Soft Commit Isn’t

Greg Nudelman
UXecution
Published in
3 min readJan 25, 2021

I once had a chance to work with a designer who would refuse to commit to any timeline for his deliverables. Every week we’d meet on Monday as a project team, together with the PM, and give our feedback and voice our concerns about the designs. And then I or someone else would ask, “so when will we see these changes?” And every week, the answer would be the same: “oh, by the middle of next week or so… ” and then the next week would roll by, and minimal to none of the changes were made, and the game would be repeated once more.

This is the extreme example of what I’d call a “soft commit.”

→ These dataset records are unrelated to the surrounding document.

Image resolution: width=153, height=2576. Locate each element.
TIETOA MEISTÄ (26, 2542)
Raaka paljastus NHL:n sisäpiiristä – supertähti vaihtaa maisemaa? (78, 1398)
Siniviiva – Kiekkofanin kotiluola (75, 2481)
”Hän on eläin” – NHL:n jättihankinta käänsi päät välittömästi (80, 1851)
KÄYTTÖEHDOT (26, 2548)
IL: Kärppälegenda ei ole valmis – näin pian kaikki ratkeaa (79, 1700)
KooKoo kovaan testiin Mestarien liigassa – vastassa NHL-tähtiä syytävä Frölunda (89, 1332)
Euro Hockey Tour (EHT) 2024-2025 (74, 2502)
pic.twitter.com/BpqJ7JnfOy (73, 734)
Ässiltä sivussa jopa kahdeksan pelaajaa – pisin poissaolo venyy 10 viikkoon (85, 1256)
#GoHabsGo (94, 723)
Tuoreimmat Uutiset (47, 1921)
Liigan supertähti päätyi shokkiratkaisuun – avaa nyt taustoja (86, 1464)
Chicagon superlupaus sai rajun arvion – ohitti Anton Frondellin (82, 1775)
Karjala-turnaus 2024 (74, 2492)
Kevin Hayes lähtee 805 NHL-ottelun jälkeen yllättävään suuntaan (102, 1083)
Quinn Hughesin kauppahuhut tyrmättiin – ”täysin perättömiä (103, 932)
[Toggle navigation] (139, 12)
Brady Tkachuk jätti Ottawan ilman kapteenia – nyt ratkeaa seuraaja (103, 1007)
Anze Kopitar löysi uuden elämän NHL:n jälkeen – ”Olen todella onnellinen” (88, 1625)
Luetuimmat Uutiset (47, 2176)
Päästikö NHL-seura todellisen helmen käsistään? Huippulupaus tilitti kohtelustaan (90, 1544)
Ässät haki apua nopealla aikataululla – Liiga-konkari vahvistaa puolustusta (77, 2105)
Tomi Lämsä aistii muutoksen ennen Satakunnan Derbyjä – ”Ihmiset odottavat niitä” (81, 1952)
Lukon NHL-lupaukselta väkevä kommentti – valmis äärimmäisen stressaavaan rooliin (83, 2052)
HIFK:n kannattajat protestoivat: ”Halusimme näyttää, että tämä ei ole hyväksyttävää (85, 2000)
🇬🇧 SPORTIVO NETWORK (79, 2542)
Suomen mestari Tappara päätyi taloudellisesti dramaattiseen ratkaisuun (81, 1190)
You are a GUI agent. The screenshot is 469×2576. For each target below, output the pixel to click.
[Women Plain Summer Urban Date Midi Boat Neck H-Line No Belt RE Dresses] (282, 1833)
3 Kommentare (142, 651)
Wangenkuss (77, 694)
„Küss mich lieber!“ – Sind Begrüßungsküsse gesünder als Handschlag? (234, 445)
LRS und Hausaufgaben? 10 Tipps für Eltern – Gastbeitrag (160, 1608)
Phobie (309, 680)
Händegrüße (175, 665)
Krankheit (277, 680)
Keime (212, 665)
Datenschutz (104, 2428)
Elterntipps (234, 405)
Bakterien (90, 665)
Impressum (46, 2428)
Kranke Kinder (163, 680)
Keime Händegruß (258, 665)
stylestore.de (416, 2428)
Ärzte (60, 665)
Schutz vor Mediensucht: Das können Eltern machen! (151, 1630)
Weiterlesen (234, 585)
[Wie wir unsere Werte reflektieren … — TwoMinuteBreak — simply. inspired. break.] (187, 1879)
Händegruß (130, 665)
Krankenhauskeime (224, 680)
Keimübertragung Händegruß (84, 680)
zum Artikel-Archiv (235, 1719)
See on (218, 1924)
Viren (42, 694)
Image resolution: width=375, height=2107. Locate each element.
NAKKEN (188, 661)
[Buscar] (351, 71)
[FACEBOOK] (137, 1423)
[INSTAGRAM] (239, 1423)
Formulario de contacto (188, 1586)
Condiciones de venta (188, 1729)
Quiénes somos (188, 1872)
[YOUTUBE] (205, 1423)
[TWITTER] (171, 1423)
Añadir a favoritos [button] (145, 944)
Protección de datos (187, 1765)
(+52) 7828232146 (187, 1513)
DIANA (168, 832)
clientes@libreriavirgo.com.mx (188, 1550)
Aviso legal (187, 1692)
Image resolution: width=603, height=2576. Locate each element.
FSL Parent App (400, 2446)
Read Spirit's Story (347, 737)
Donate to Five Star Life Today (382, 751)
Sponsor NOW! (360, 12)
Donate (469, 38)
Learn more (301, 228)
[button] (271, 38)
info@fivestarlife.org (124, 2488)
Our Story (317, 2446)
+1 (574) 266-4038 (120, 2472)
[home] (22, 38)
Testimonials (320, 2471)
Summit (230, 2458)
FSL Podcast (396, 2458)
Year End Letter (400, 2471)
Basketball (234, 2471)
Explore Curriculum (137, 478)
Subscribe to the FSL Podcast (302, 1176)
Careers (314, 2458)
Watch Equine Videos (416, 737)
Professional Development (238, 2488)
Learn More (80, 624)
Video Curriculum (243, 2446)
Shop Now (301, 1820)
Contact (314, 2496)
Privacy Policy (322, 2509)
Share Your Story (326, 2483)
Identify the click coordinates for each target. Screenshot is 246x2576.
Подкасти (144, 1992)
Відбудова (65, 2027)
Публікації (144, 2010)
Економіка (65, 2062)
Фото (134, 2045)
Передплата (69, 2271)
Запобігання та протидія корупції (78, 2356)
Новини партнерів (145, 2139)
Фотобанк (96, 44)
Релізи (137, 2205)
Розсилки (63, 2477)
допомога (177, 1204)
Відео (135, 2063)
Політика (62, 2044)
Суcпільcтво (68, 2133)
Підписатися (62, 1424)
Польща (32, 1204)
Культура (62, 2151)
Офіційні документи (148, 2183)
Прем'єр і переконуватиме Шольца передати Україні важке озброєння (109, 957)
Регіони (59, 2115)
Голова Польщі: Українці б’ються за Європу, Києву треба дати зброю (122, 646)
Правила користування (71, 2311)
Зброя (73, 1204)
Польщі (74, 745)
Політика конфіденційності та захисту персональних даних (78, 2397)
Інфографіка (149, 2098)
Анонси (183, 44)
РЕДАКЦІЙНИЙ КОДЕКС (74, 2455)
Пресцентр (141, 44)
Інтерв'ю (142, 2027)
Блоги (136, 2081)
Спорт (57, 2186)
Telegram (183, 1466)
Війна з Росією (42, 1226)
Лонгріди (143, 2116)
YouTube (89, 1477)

After about 6 months of blowing through deadline after deadline, of “misunderstanding” and “not having enough time” and various other nonsense, I had to step in the 11th hour and make the changes personally. It took about 3 hours of focused work to redo the entire set of wireframes from scratch, adhering to our research-proven design standards and existing React components.

The designer in question was finally let go shortly thereafter.

Here’s the real butcher’s bill of 6 months of aggravation we had dealing with this self-styled master of the “soft commit” :

  • 24 1-hour meetings with six people on the call: 144 hours
  • 40 hours for two people creating user research reports supporting our concerns: 80 hours
  • 6 months of working hours for the “soft commit” master: 960 hours
  • TOTAL: 1184 hours (roughly $118,400)

And this is just the cost in net hours — the real cost, including damage to morale and our ability to execute as a team, was much higher.

This leads me to suggest a different strategy:

Set real deadlines and impose real consequences. It’s time we stop talking about designers as though they are mentally disabled kids and cannot be relied upon to meet their commitments. Designers are not “special” in any way because they are “creative.” The entire team succeeds or fails as one unit.

As a designer, make your word binding. Treat timeline requirements as you do design requirements — because that’s what they are. A perfect design solution that is 6 months too late is no solution at all. As a designer, yours is often the first deliverable in shipping a product or feature. If you have to violate your commitments, take the time to understand the impact of your actions on the team’s overall deliverables and productivity. And for gosh’s sake, clearly communicate to everyone involved way ahead of time!

As a UX Manager, if a designer keeps giving you “soft commits” and fails to deliver on the critical deadlines, it’s a clear sign that the relationship is not working. Don’t wait until the cost of keeping someone who does not help you ship outweighs the cost of hiring and training a replacement. Everyone on the team is in the same boat as far as the shipping working code is concerned. No one should be “special.” If someone clearly does not share in your team’s vision, commitment, and sense of urgency, just cut the rotting limb off the tree — the rest of the team will thank you for it.